Owen DeLong owen at delong.com
Sun Aug 1 19:38:15 UTC 2021



> On Jul 29, 2021, at 14:06 , Joe Maimon <jmaimon at jmaimon.com> wrote:
> 
> 
> 
> tim at pelican.org wrote:
>> On Monday, 19 July, 2021 14:04, "Stephen Satchell" <list at satchell.net> said:
>> 
>>> The allocation of IPv6 space with prefixes shorter than /64 is indeed a
>>> consideration for bigger administrative domains like country
>>> governments, but on the other end, SOHO customers would be happy with
>>> /96, /104 or even /112 allocations if they could get them.  (Just how
>>> many light bulbs, fridges, toasters, doorbells, phones, &c does SOHOs
>>> have?)  I would *not* like to see "us" make the same mistake with IPv6
>>> that was made with IPv4, handing out large blocks of space like so many
>>> pieces of M&M or Skittles candy.
>> Nay, nay, and thrice nay.  Don't think in terms of addresses for IPv6, think in terms of subnets.  I can't stress this enough, it's the big v4 to v6 paradigm shift - don't think about "how many hosts on this net", think about "how many nets".
> 
> Think of how many large ISP's a /3 of ipv6 effectively holds, assuming that /48 per customer is the norm, and /24 up to /12 assignments for those ISP's is also.
> 
> In those terms IPv6 isnt that much bigger.

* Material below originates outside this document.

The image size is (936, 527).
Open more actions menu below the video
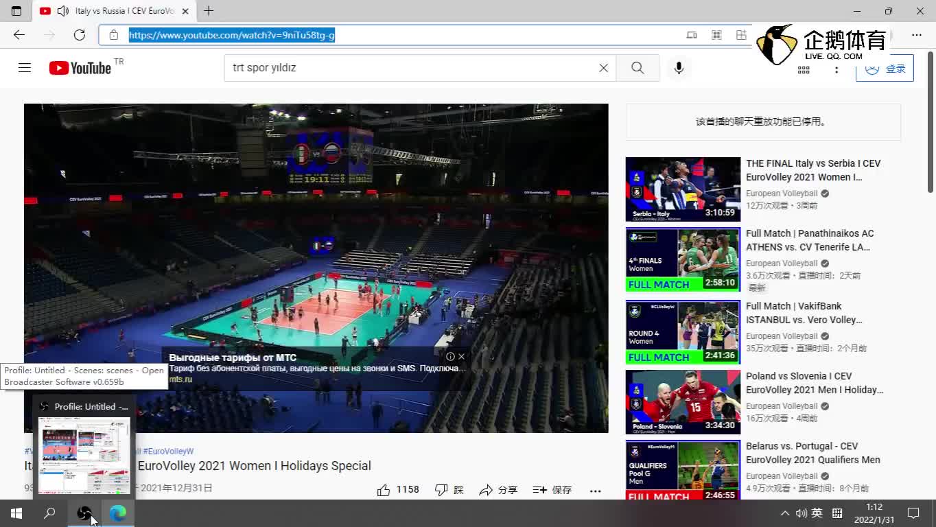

Let’s say an average “large” ISP burns a /11 of IPv4 serving their ~2M customers with a single IPv4 address each.
IPv4 supports a maximum of 2,048 such ISPs without regard to space for multicast, class E, etc. (which reduce this number).

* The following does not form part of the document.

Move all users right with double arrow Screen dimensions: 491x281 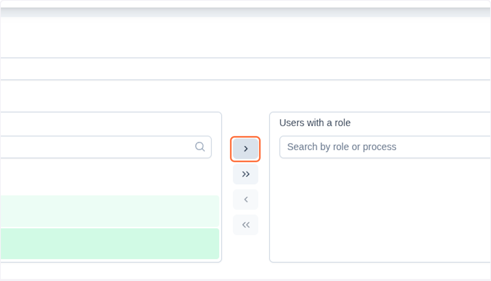coord(246,174)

Let’s say that we give each of them enough space to issue 16M /48s (an IPv6 /24).

That means we have 2^21 IPv6 large ISPs serving 8x as many customers with /48s.

That’s 2 million large ISPs covered in the first /3.

Since each of them is serving around 2M customers, that’s 4,000,000,000,000 customers.
For comparison, the world population is less than                8,000,000,000.

Tell me again how IPv6 is not that much larger, Joe?